──────── Page text ────────

Species of grass-like plant

Ptilotus esquamatus is a species of flowering plant in the family Amaranthaceae and is endemic to the south-west of Western Australia. It is a
perennial herb with stems becoming glabrous, hairy leaves, and pink and magenta, oval or spherical spikes of flowers.

== Description ==
Ptilotus esquamatus is a perennial herb with several more or less prostrate stems that become glabrous. The leaves at the base of the plant and on the stems are 5–45 mm long and 1–4 mm wide, hairy at first, but become glabrous. The flowers are borne in pink or magenta, oval or spherical spikes with densely arranged flowers. There are hairy, coloured bracts about 6.6–7 mm long and bracteoles 6.5–7.0 mm long with a prominent midrib. The outer tepals are 9–12.5 mm long and the inner tepals 7.5–12 mm with a tuft of hairs on the inner surface. The style is 3.7–3.9 mm long and curved or straight, sometimes fixed to the side of the ovary. Flowering occurs from November to December or January, and the seed is orange or pale brown.

==Taxonomy==
This species was first formally described in 1870 by George Bentham who gave it the name Trichinium esquamatum in his Flora Australiensis from specimens collected by James Drummond. In 1882, Ferdinand von Mueller transferred the species to Ptilotus as P. esquamatus in his Systematic Census of Australian Plants. The specific epithet (esquamatus) means 'without scales', referring to the lobes on the stamen cups.

──────── Supplied records ────────

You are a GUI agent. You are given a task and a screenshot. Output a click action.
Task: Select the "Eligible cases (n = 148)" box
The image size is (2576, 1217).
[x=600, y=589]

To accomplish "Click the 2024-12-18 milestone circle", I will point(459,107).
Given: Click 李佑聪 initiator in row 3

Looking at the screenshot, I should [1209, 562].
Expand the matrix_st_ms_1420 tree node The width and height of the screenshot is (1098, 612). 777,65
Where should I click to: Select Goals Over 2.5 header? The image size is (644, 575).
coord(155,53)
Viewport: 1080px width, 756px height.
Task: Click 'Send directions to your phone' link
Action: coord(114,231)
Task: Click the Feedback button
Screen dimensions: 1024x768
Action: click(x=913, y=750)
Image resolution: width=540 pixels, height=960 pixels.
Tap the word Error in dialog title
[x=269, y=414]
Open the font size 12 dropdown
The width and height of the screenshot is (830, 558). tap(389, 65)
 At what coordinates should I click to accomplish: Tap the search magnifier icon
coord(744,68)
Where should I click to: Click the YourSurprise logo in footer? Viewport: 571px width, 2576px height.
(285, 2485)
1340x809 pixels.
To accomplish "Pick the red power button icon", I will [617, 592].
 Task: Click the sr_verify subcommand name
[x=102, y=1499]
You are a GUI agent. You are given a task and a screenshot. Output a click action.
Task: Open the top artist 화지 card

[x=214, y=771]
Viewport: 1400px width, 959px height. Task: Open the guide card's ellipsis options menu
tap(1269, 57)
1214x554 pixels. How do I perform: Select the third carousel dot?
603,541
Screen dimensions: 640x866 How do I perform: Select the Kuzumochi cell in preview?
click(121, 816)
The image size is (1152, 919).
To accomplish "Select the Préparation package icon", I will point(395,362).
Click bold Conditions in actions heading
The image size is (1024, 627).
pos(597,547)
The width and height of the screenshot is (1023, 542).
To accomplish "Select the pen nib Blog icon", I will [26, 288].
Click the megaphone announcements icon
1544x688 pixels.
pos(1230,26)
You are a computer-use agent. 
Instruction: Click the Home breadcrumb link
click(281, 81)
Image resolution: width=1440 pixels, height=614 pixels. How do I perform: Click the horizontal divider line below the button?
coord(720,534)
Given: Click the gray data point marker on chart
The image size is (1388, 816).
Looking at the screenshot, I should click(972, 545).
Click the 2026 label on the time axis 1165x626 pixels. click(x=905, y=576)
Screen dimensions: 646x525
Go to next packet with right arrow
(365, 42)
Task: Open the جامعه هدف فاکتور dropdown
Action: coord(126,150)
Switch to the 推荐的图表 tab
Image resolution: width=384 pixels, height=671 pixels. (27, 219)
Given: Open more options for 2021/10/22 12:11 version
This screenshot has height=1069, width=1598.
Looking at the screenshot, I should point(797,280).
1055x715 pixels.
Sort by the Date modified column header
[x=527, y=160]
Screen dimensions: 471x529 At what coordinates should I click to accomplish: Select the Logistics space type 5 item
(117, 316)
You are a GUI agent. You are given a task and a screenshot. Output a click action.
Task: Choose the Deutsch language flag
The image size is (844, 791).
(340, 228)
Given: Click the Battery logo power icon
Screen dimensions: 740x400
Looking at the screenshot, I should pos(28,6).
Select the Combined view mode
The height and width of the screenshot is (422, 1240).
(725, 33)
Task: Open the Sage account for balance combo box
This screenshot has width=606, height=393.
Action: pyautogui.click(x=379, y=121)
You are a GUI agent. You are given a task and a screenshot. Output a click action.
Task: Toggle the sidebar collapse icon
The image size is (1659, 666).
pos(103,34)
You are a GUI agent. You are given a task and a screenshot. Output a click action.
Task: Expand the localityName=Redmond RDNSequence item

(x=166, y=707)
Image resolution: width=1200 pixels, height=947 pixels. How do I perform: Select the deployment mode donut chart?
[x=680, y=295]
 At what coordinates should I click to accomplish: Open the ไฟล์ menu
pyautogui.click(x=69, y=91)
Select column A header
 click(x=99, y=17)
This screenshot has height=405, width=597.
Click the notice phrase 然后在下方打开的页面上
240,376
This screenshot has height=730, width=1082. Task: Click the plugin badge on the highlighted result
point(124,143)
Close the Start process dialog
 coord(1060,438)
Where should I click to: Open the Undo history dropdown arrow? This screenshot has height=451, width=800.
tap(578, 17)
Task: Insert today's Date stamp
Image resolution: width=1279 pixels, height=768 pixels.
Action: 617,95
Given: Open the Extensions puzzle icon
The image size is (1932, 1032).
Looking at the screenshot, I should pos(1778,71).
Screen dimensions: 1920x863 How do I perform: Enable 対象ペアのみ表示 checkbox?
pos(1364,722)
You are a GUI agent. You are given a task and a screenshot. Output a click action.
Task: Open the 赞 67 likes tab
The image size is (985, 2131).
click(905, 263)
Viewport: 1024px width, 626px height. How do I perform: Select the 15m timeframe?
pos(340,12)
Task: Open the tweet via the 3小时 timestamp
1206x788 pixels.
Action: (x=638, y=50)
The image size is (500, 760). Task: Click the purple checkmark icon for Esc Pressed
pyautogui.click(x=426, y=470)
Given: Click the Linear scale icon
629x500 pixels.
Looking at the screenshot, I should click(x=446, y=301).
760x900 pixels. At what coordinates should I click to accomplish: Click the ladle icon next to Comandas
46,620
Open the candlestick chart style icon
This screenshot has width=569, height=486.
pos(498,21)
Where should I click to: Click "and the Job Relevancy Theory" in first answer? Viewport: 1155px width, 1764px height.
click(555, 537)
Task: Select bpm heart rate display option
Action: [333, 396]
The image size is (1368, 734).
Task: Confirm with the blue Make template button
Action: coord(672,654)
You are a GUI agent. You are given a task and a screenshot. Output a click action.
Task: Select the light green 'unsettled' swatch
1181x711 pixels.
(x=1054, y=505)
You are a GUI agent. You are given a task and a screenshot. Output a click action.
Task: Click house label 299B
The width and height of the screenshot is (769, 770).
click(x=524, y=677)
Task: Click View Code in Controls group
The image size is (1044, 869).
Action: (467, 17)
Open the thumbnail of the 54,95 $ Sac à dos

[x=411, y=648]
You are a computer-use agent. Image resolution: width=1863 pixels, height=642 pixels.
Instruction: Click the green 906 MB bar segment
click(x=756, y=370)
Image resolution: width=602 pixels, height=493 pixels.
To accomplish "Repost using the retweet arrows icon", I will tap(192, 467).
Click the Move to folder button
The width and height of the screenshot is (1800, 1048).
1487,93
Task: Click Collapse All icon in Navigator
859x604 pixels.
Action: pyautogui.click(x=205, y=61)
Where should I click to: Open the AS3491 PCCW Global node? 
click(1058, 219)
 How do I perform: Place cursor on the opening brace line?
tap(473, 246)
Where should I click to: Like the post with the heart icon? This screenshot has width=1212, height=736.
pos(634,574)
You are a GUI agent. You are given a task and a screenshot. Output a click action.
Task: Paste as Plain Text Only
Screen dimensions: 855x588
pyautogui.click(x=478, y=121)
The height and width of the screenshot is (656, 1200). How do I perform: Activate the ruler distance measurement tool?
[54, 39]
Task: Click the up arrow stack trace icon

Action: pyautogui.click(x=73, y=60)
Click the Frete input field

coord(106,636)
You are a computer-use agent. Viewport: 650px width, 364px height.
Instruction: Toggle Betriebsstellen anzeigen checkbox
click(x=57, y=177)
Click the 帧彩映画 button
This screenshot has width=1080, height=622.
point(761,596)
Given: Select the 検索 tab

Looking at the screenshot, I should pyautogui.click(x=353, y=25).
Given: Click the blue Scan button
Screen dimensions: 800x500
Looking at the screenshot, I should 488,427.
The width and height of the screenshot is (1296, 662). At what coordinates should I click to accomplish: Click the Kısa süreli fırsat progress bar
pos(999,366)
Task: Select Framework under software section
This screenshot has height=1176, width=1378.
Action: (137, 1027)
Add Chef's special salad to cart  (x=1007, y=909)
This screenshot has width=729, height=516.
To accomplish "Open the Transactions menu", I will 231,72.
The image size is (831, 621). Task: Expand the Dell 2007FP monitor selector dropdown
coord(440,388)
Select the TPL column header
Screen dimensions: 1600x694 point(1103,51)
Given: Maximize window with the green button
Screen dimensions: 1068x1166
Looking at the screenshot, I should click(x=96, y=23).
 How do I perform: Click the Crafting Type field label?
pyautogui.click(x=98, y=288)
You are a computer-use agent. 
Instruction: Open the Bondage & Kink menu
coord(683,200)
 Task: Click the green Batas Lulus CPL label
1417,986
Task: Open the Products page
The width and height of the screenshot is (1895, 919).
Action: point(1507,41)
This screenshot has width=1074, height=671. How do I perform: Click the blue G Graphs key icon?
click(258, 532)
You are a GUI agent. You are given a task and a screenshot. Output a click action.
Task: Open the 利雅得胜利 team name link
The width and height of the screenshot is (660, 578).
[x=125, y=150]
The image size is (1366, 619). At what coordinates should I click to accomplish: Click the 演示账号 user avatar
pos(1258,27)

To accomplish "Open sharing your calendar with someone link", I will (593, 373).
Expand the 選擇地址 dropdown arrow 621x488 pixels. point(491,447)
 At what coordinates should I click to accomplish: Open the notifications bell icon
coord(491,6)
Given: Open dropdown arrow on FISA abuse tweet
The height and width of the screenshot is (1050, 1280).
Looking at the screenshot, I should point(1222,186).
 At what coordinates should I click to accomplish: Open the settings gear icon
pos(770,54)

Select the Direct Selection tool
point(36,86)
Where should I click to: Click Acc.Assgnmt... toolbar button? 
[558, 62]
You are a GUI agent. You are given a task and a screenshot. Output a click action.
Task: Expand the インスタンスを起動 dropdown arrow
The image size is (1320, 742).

────────

Task list
1. Answer these questions from the Ptilotus esquamatus article, one line each:
(a) In which months does flowering occur?
(b) Who transferred the species to Ptilotus, and in what year?
(c) What does the specific epithet esquamatus mean?
2. Summarize the Ptilotus esquamatus article in two sentences.
3. Reproduce the part of the Ptilotus esquamatus article that begins at the words "Ptilotus esquamatus is a species" and stops after "spikes of flowers.".

Results of the exercise
1.
(a) From November to December or January.
(b) Ferdinand von Mueller, in 1882.
(c) It means 'without scales'.

2. Ptilotus esquamatus is a perennial herb in the family Amaranthaceae, endemic to the south-west of Western Australia, with mostly prostrate stems that become glabrous and pink or magenta spikes of flowers that appear from November to December or January. George Bentham first described it in 1870 as Trichinium esquamatum, and Ferdinand von Mueller moved it to Ptilotus in 1882.

3.
Ptilotus esquamatus is a species of flowering plant in the family Amaranthaceae and is endemic to the south-west of Western Australia. It is a
perennial herb with stems becoming glabrous, hairy leaves, and pink and magenta, oval or spherical spikes of flowers.